**Brief:** From the line with "BAKERVILLE (422, 426)" through the line with "Zip Code EEUU", repeat the entries verbatim, both end lines included, and add nothing.

**Material to process:**
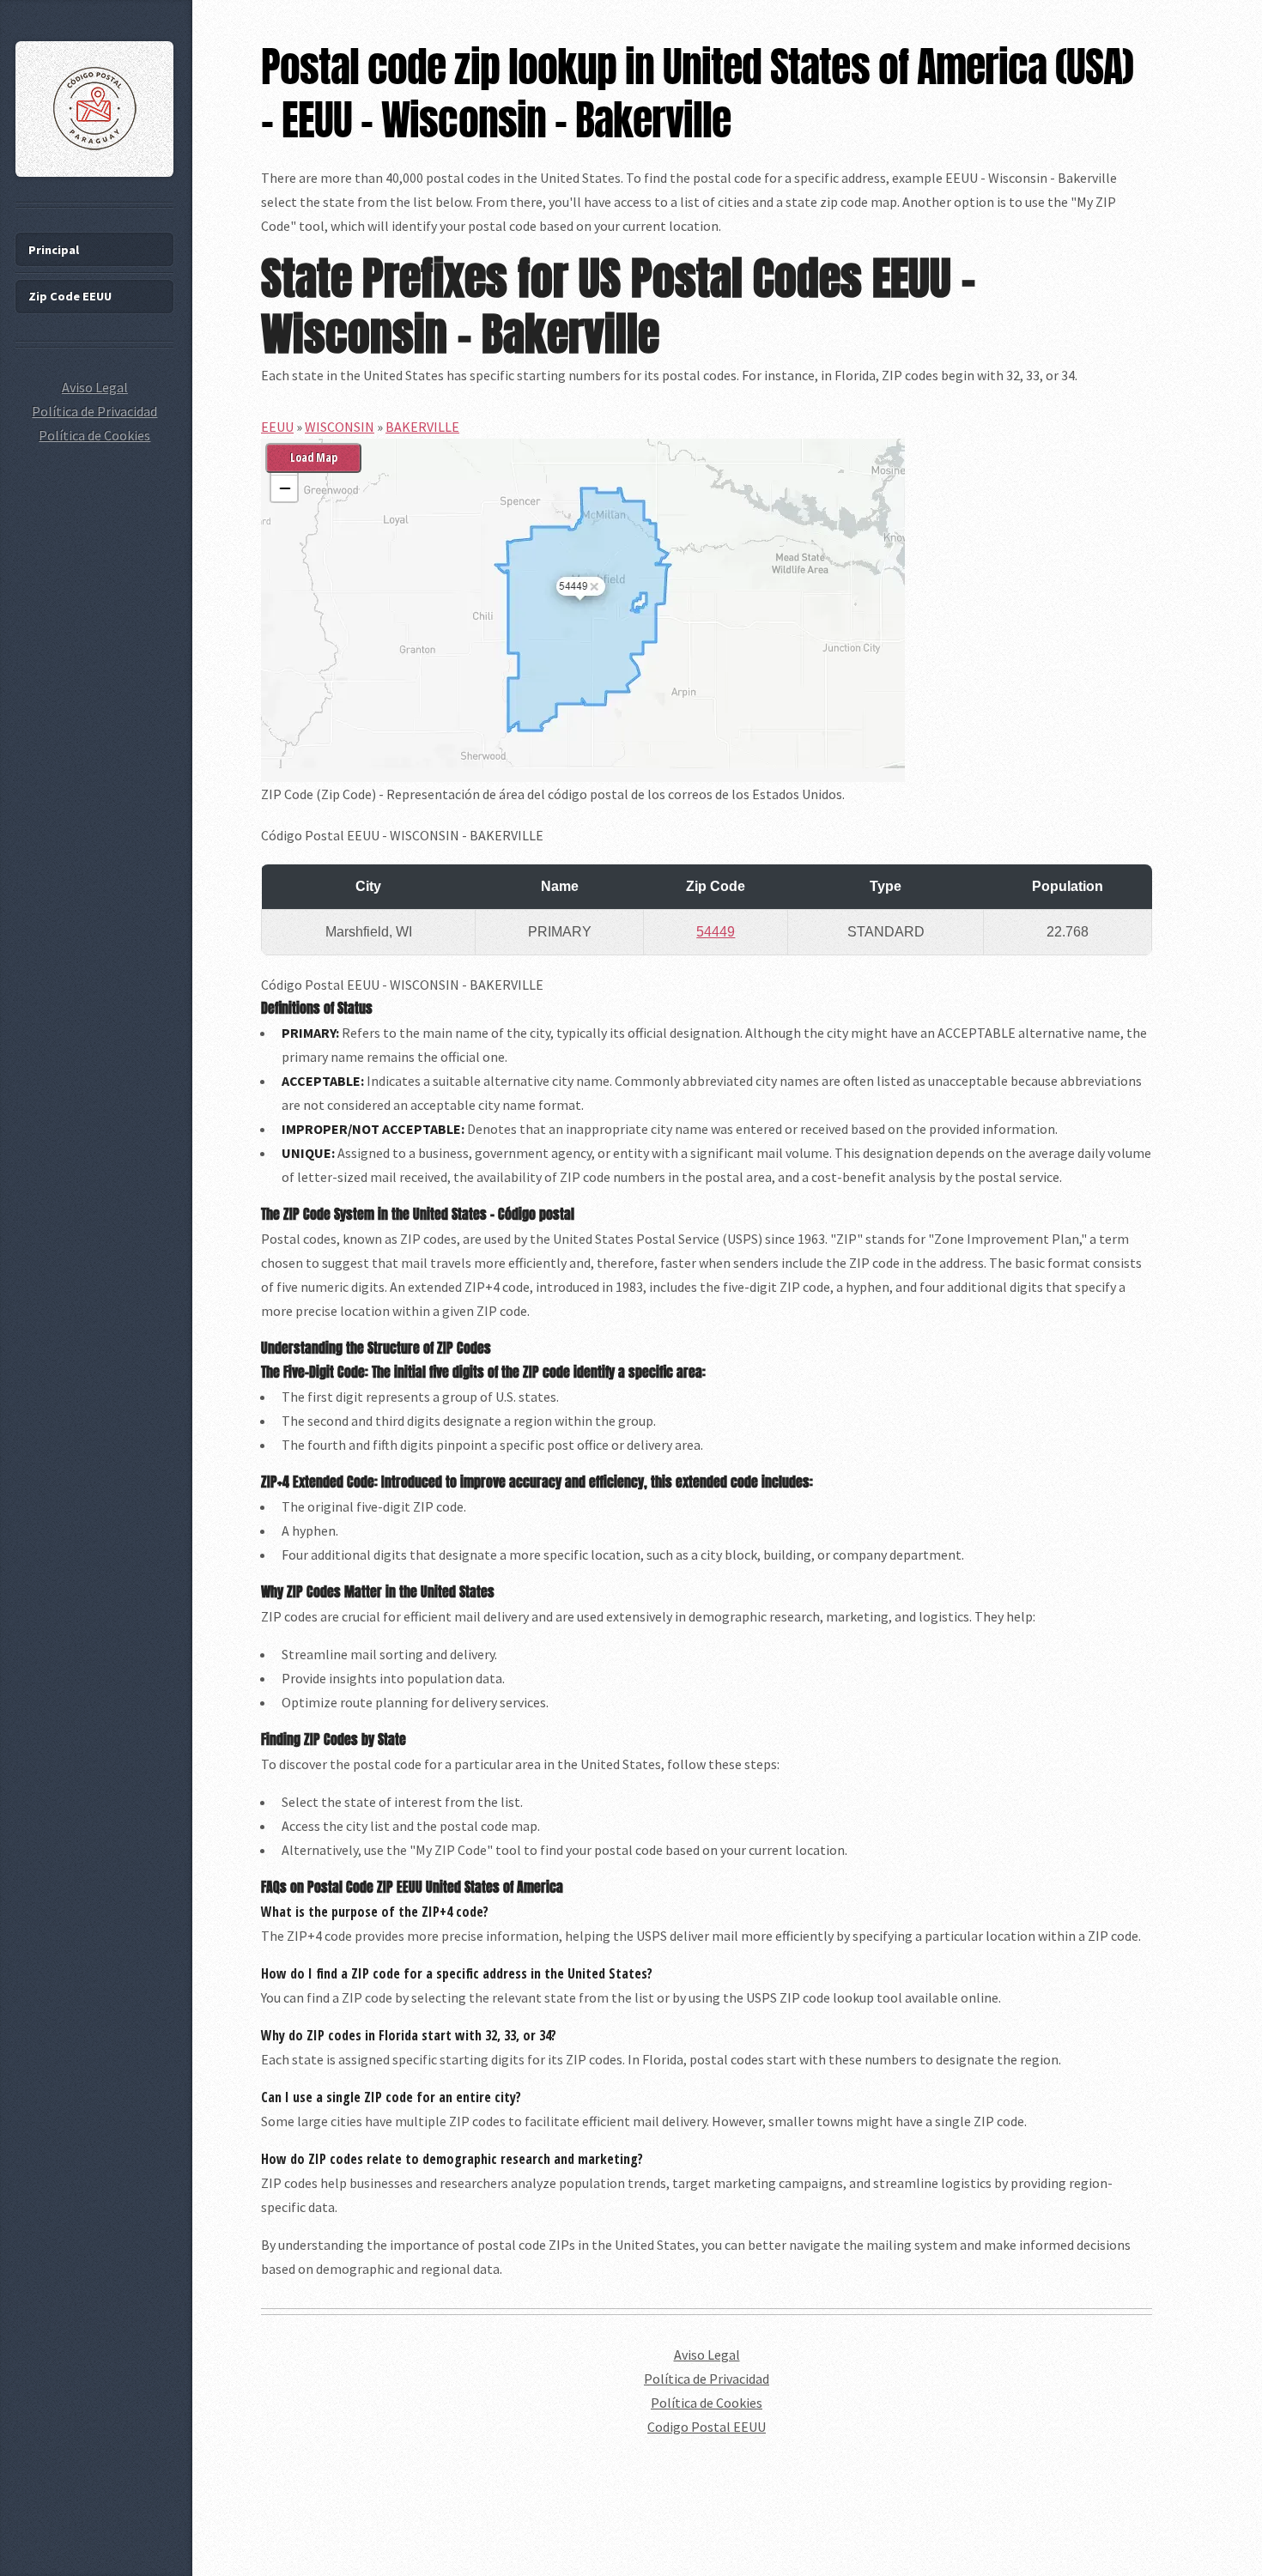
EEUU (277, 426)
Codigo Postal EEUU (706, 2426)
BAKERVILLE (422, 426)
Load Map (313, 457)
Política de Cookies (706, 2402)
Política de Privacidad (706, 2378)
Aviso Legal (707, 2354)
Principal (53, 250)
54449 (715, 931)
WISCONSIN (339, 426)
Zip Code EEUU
--
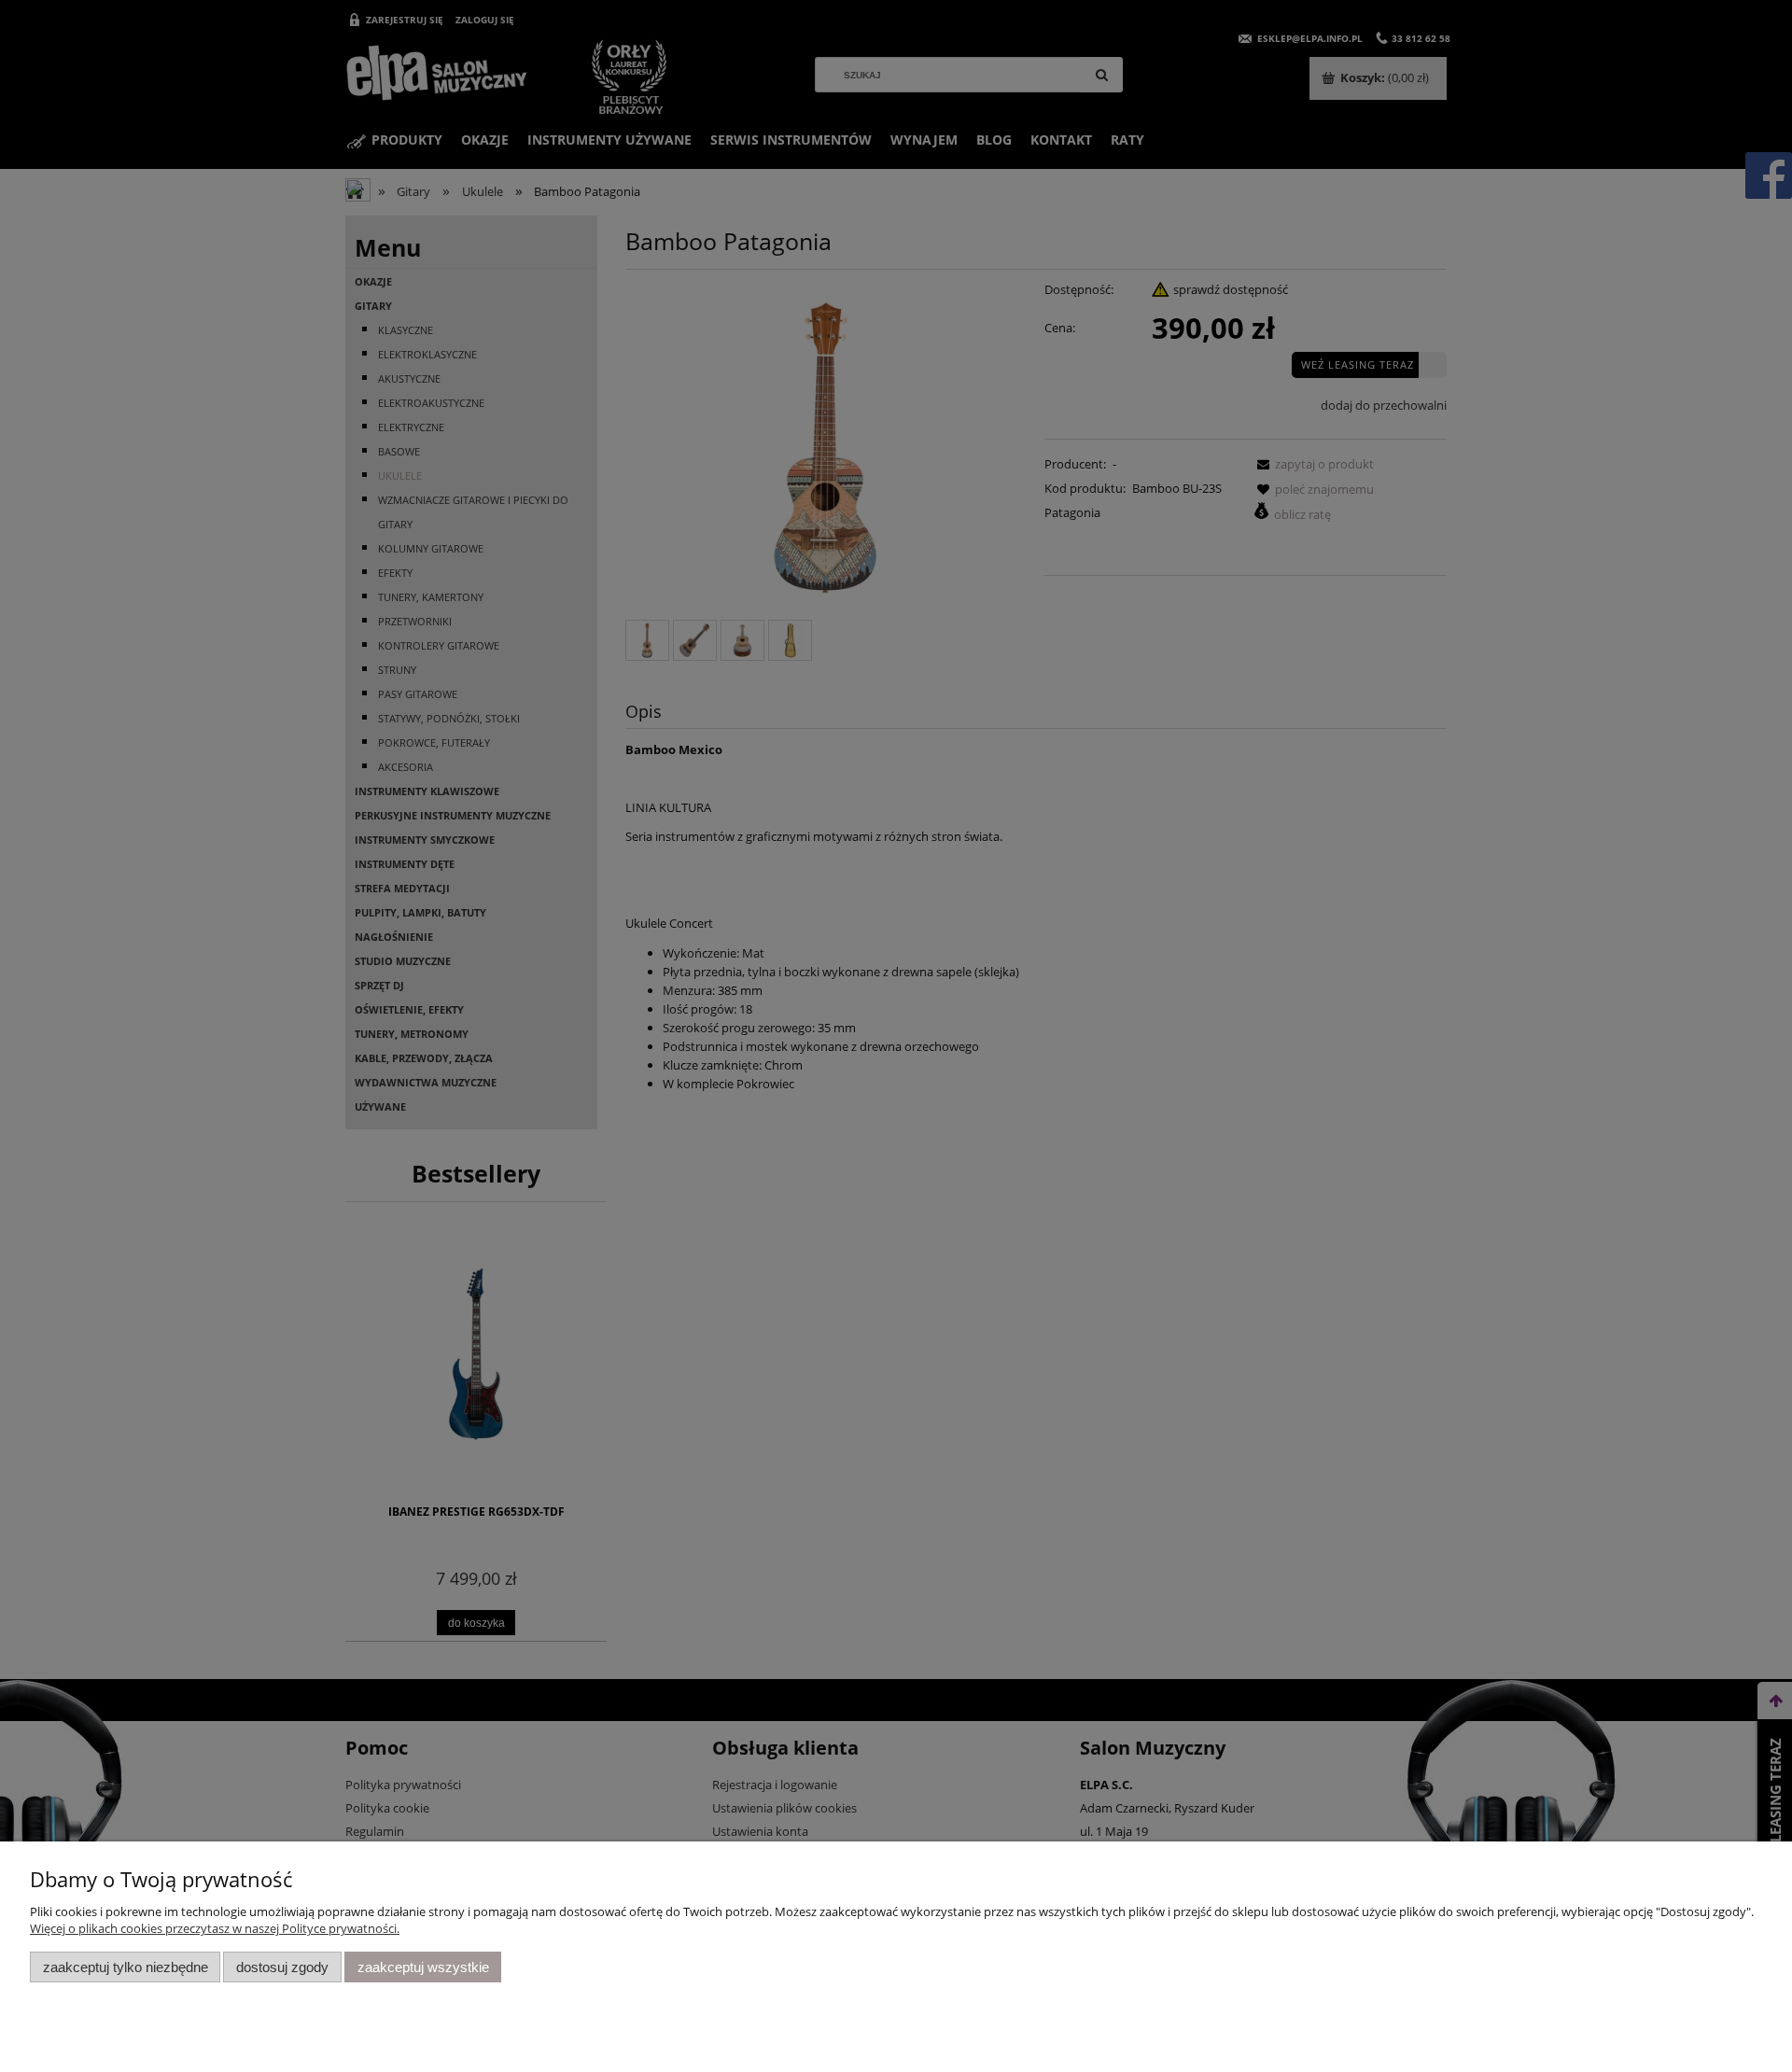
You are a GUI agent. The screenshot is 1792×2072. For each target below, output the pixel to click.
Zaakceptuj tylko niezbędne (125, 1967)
--
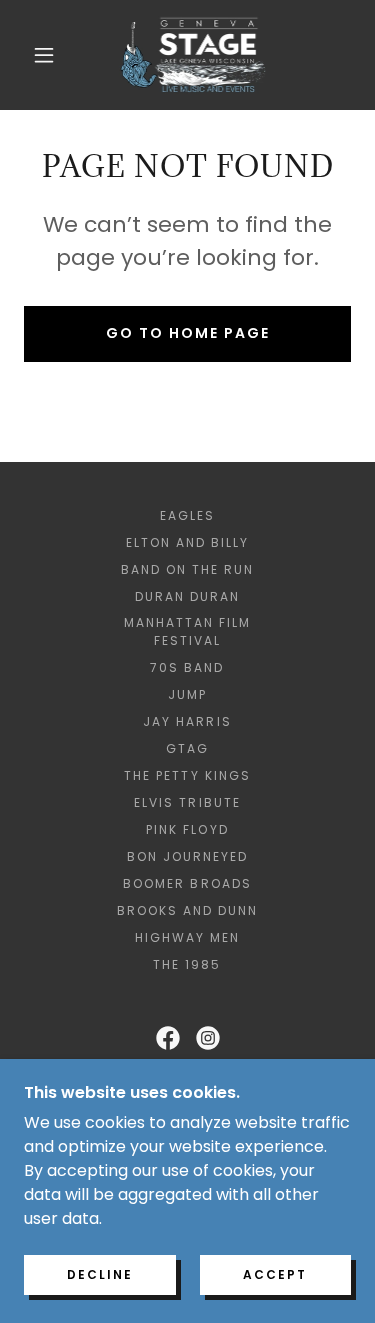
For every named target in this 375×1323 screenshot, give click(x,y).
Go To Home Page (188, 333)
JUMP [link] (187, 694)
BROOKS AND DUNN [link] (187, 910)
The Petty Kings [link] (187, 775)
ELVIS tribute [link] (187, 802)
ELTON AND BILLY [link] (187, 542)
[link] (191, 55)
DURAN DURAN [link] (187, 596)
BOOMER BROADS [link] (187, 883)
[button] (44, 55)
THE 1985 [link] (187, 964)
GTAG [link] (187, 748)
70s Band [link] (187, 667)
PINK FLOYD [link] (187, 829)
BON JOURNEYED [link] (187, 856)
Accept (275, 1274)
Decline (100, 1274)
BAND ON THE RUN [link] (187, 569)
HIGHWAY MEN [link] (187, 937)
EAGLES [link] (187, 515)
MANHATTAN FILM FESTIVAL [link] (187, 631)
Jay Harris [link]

**Answer to the problem:**
BAKERVILLE (422, 426)
Load Map (313, 457)
Política de Cookies (706, 2402)
Política de Privacidad (706, 2378)
Aviso Legal (707, 2354)
Principal (53, 250)
54449 (715, 931)
WISCONSIN (339, 426)
Zip Code EEUU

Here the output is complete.